YOUR GOAL -> Beginning at the line that contains "The image size", output each line exactly through the end of the records, and drop any pictures.

----

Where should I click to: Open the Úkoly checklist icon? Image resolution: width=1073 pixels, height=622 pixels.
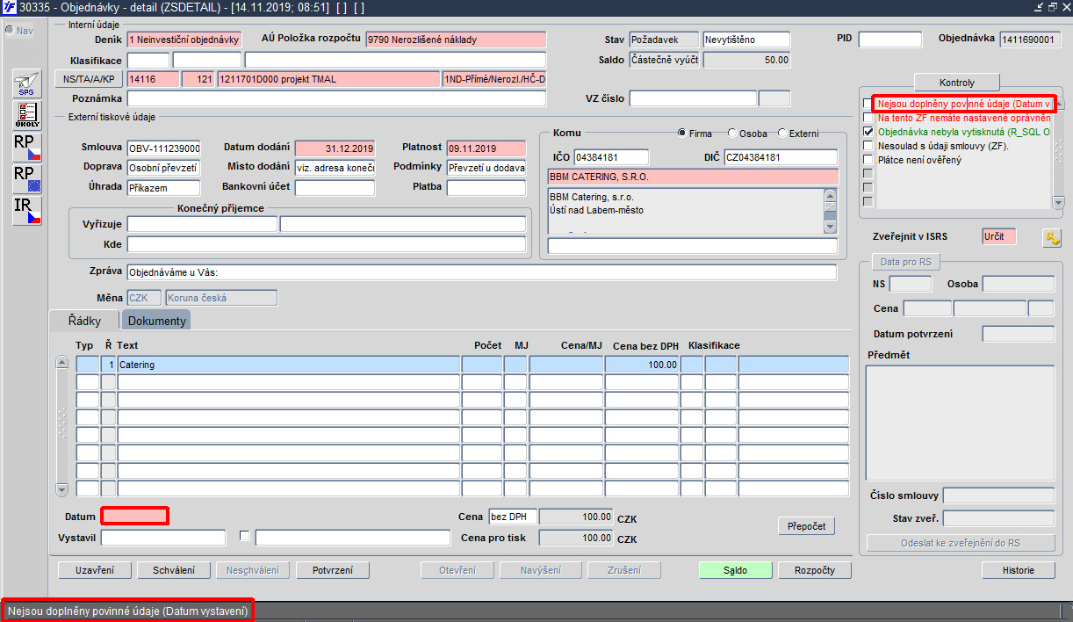point(27,115)
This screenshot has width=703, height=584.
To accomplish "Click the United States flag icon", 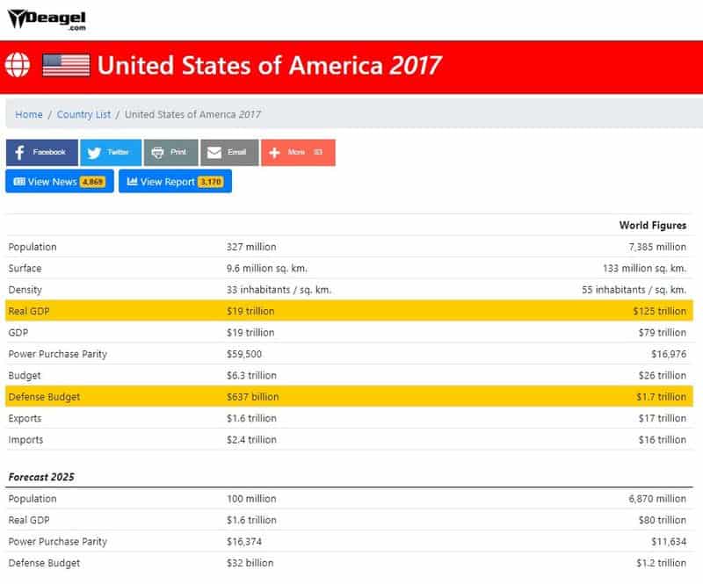I will pos(66,65).
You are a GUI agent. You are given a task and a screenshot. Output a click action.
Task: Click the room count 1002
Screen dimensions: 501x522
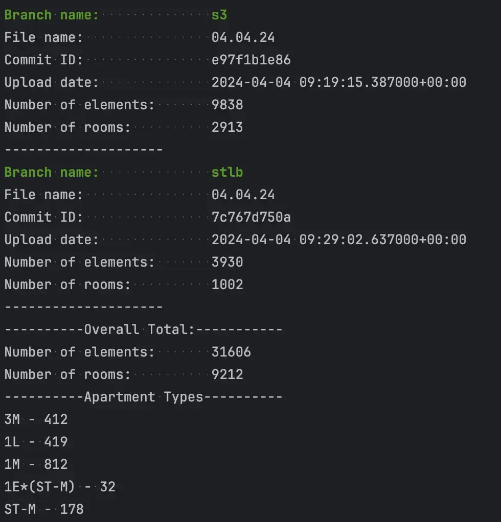pyautogui.click(x=227, y=284)
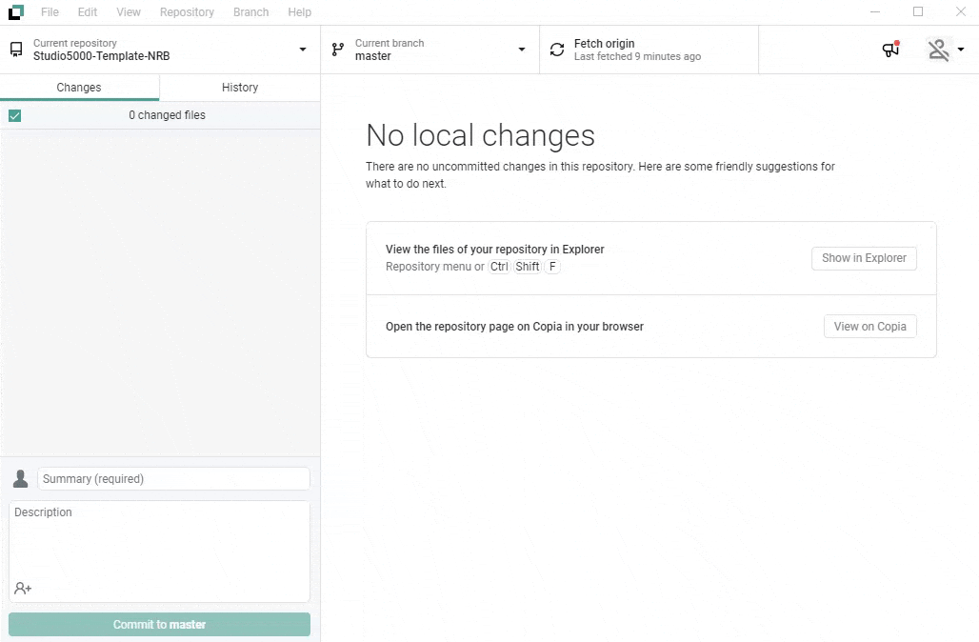Open the Repository menu

coord(187,12)
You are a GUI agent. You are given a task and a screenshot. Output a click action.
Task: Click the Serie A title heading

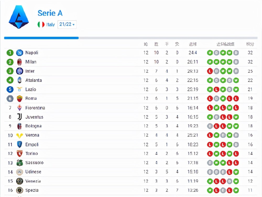tap(50, 13)
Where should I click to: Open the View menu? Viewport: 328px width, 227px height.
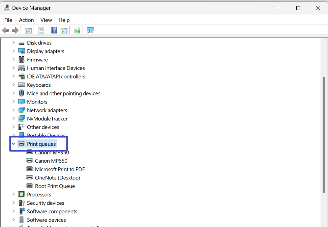pyautogui.click(x=46, y=20)
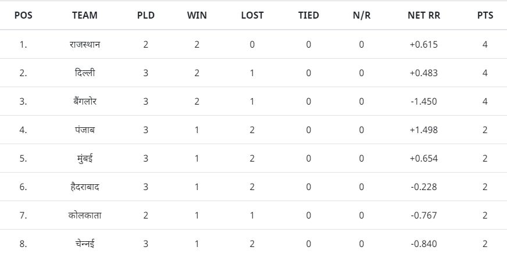The height and width of the screenshot is (254, 507).
Task: Click the PLD column header
Action: 146,15
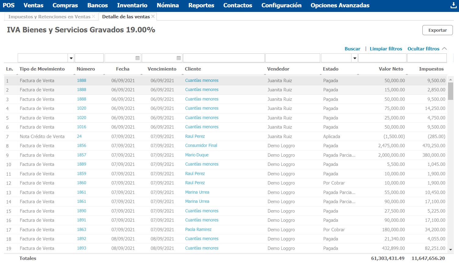
Task: Sort by the Valor Neto column header
Action: 391,69
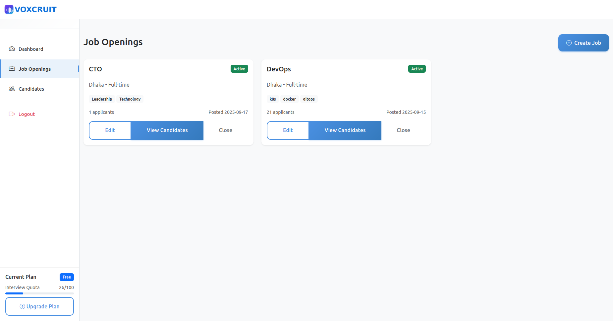Go to Candidates in the sidebar
613x321 pixels.
click(31, 89)
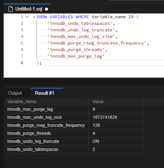
Task: Switch to the Output tab
Action: point(15,93)
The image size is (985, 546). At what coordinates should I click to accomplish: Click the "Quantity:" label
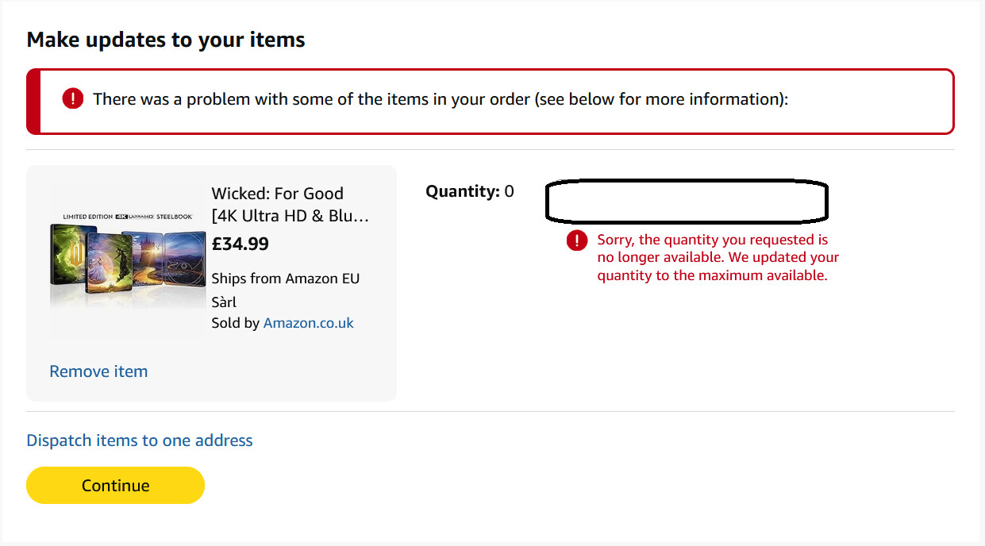click(x=463, y=191)
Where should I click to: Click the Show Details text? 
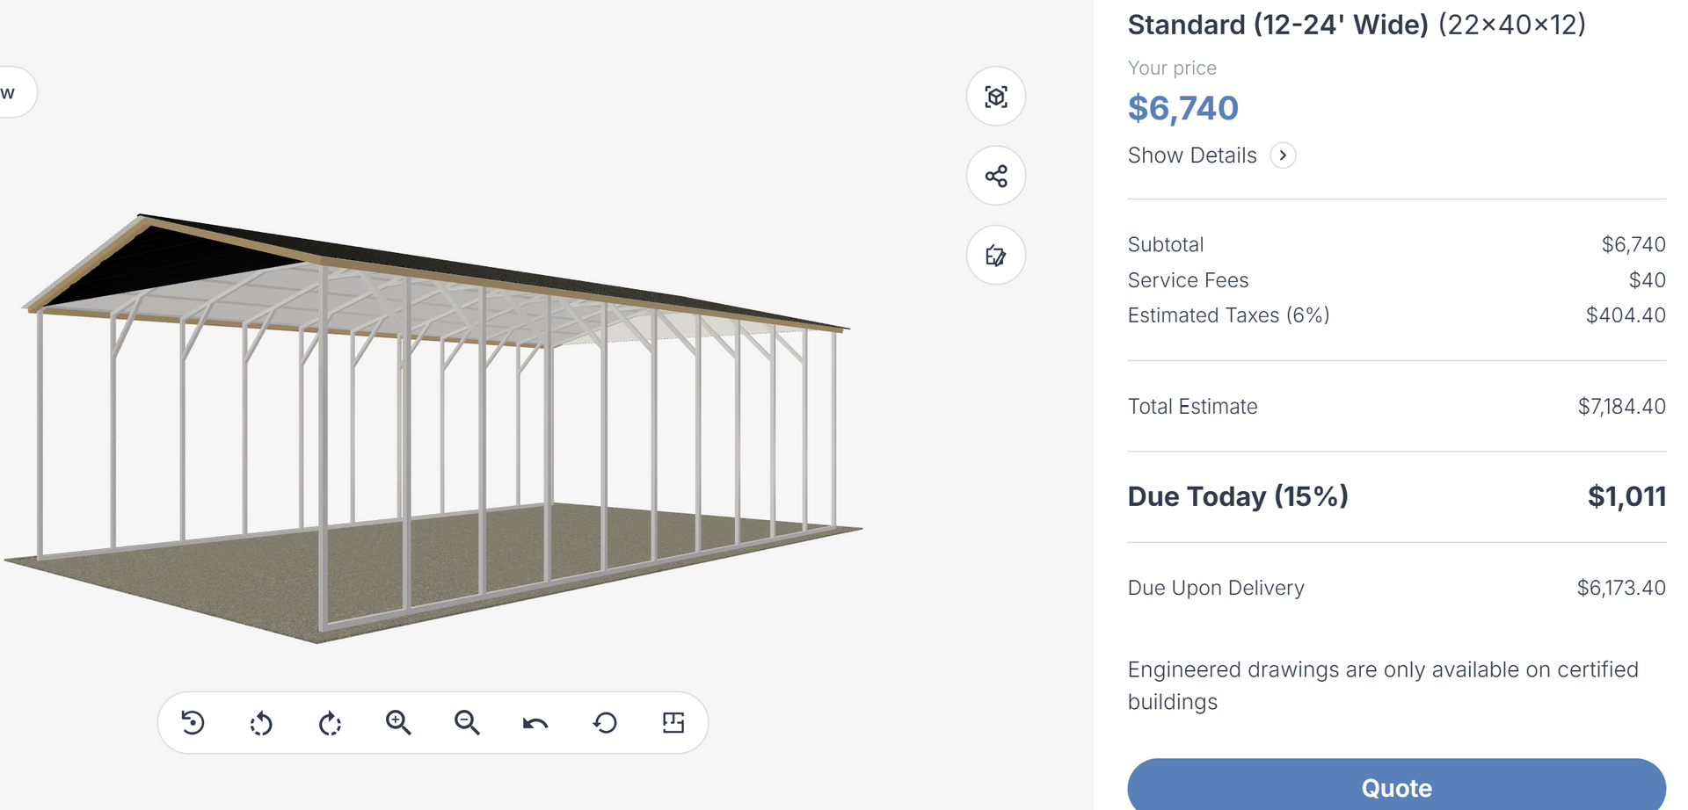click(x=1192, y=155)
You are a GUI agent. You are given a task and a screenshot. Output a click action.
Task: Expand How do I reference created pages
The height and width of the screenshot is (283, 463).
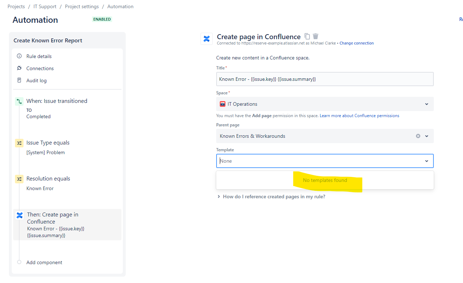point(271,196)
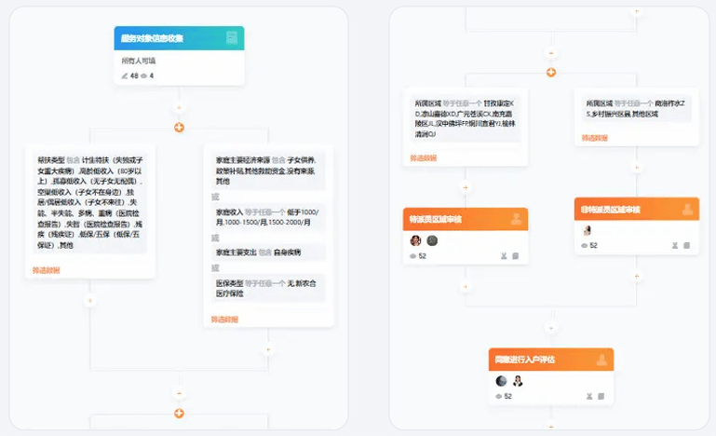Open 筛选数据 under the 甘孜康定 region condition
Screen dimensions: 716x436
tap(424, 158)
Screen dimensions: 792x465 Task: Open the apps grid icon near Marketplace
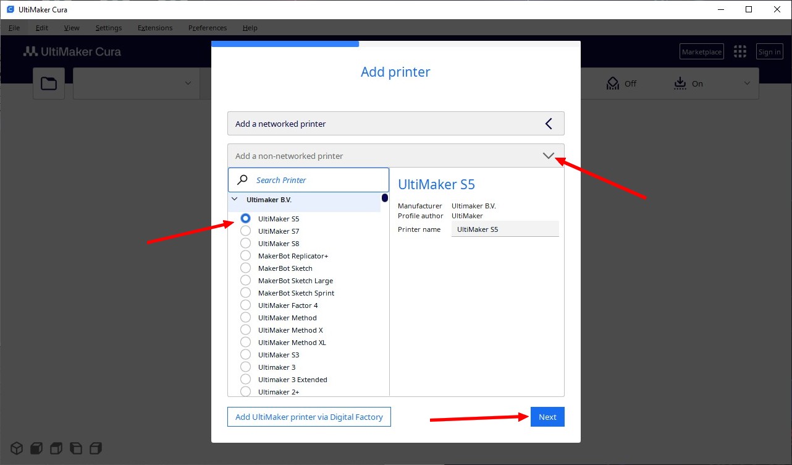(x=739, y=52)
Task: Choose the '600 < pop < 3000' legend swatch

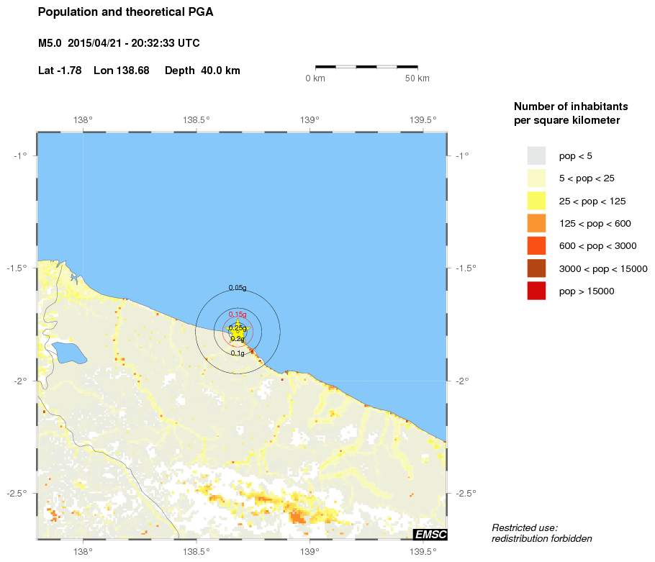Action: click(536, 246)
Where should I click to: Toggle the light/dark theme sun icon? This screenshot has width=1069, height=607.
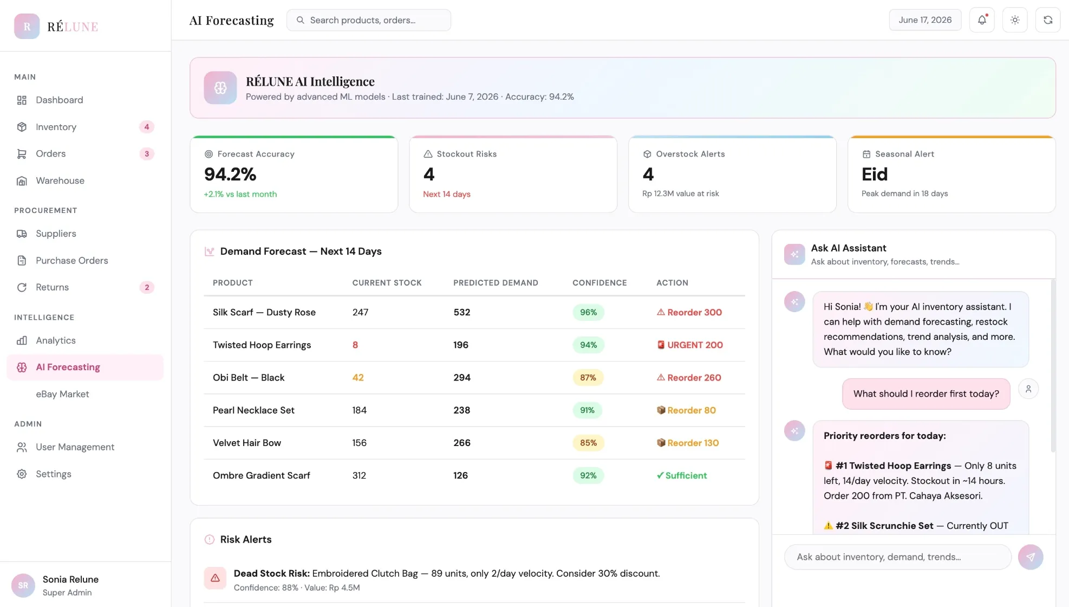(x=1015, y=20)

----

ANSWER BELOW ->
The image size is (985, 546). At what coordinates should I click to accomplish: Click the "Quantity:" label
click(x=463, y=191)
Where should I click to: Click the Show Details text? 
click(x=1192, y=155)
You are a GUI agent. You are given a task and a screenshot. Output a click action.
Task: Expand How do I reference created pages
The height and width of the screenshot is (283, 463).
point(271,196)
Open 筛选数据 under the 甘孜康定 region condition
Screen dimensions: 716x436
tap(424, 158)
Screen dimensions: 792x465 Task: Open the apps grid icon near Marketplace
(x=739, y=52)
Task: Choose the '600 < pop < 3000' legend swatch

Action: click(536, 246)
Where should I click to: Toggle the light/dark theme sun icon? This screenshot has width=1069, height=607.
(x=1015, y=20)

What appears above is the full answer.